ECA member Blue Bridge Financial has prepared an industry economic analysis that includes a forecast into what may lie ahead for the construction market. 

Their projection starts off proposing that as historically smaller metro areas continue to grow and develop throughout the country, and the government continues to invest in infrastructure, we will continue to see demand for construction equipment across the country.

Currently, financing equipment in construction related industries makes up roughly 30% of the company’s portfolio and is one of their better performing sectors with minimal delinquencies and slow pays. They remain confident, offering some of their best interest rates for hard assets in the industry. As their vendor direct sales team continues to evolve and expand, they plan on aggressively pursuing partnerships with dealers, distributors, and manufacturers.

While current loan demand remains strong, they are keeping a close eye on the economic factors currently impacting the industry. While some of these factors will have a negative impact, others could provide additional opportunity as past phases of economic uncertainty have shown.

The impact of COVID weighed heavily for much of 2020. Many lenders, including Blue Bridge, faced unprecedented levels of deferral requests. Fortunately, borrowers rebounded quickly and the long term impact of deferrals was relatively minor. As COVID concerns fade, the equipment finance industry and the country at large, face a number of economic issues including rising interest rates, extended lead times on new equipment, macro inflation in areas including fuel prices, inflated prices for used equipment, and atypical hesitance from customers to follow through with purchases.
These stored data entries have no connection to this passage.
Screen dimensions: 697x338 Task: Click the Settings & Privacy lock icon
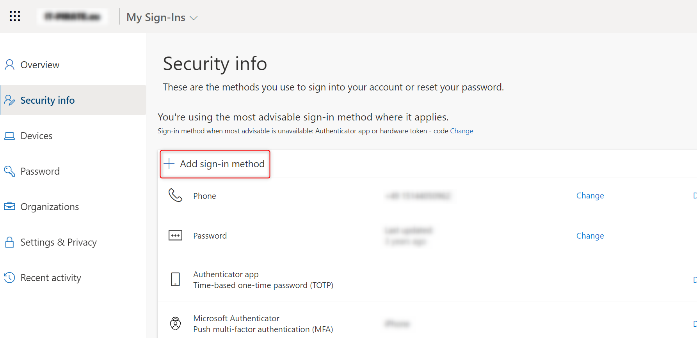coord(9,242)
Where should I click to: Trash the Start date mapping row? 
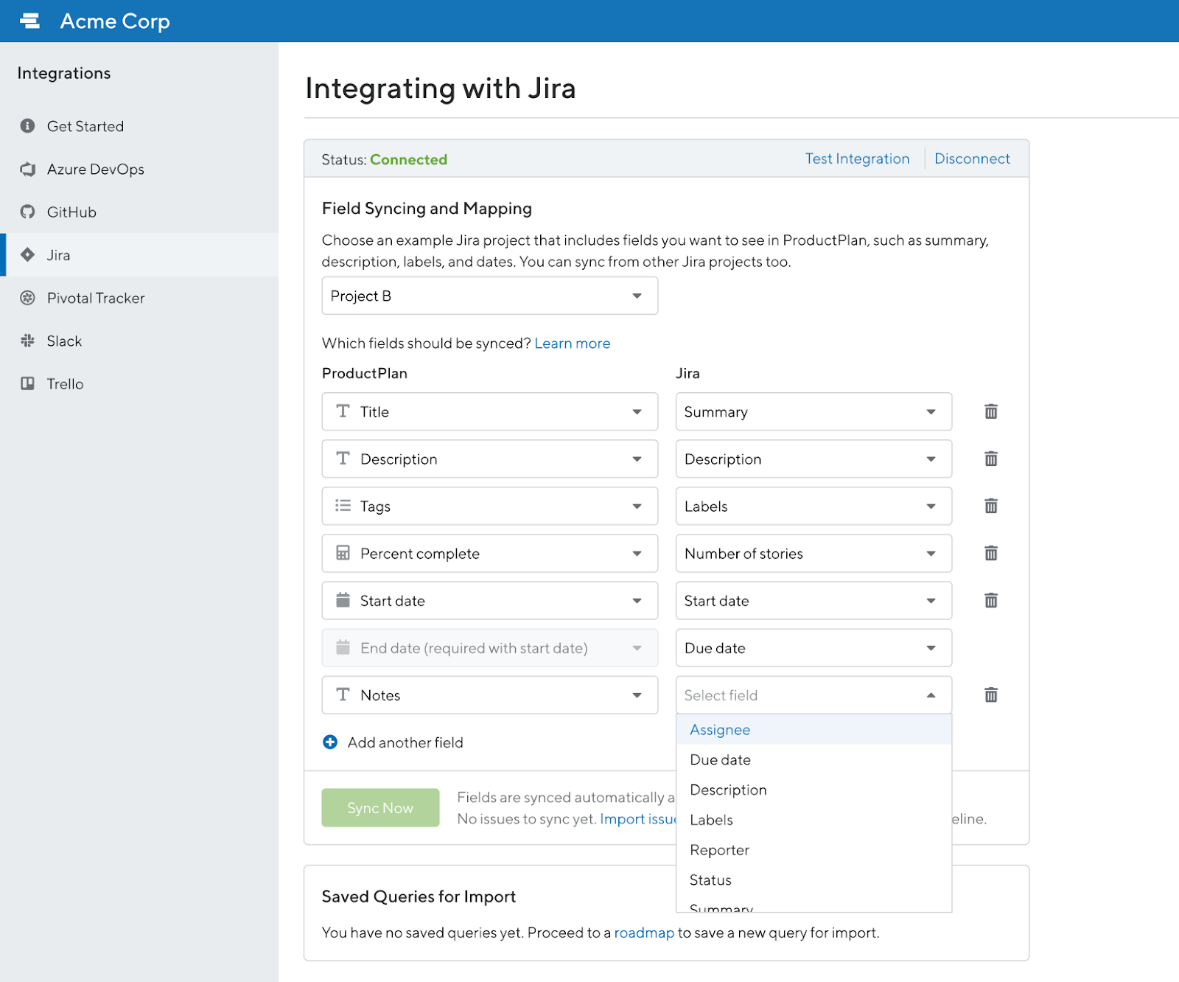coord(990,601)
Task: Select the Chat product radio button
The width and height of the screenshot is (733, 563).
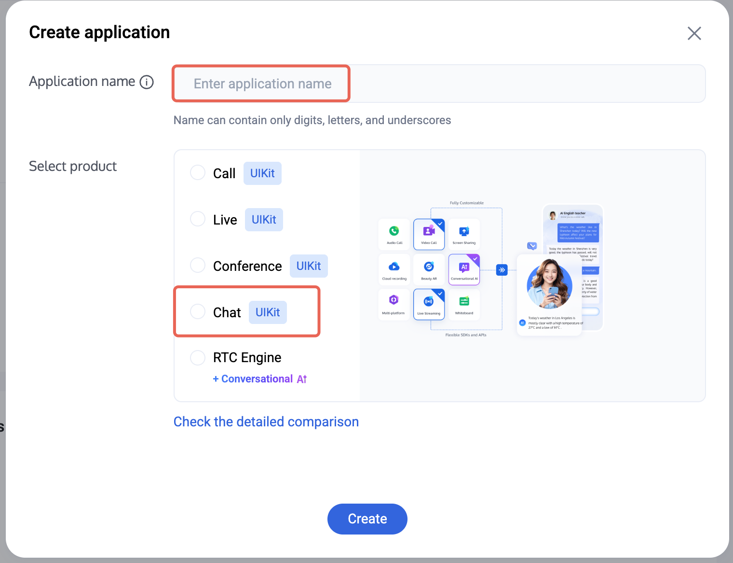Action: click(198, 311)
Demand Expected to Continue in 2023

Blue Bridge is still expecting continued demand for financing through 2023. Interestingly, during past phases of economic volatility, independent lenders have been able to capitalize on various opportunities. Typically, national and regional banks will pull back abruptly, leaving a large market of strong borrowers with fewer financing options thus, enabling independent lenders like Blue Bridge to fill the void beyond traditional borrowers.

Through mass information sharing with broker partners, vendor partners, customers, and other sources, Blue Bridge has developed industry knowledge positioning them to make changes quickly in response to some of these challenges.
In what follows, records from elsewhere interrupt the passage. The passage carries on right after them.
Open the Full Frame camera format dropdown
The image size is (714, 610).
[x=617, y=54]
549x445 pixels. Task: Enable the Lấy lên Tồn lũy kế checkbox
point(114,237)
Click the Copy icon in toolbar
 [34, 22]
Additionally, Blue Bridge is actively monitoring upcoming rate disclosure legislation that could significantly affect the industry. Starting in December of 2022, California will be enforcing a law requiring all fees associated with a loan; including documentation fees, titling fees, and, more importantly broker commission, be disclosed to the customer. The effect this will have on brokers is, as yet, unknown. But, Blue Bridge is actively educating their broker partners about these changes to ensure a smooth transition to these new practices. As a direct lender the company views the changing legislation as a positive step for the industry with greater transparency.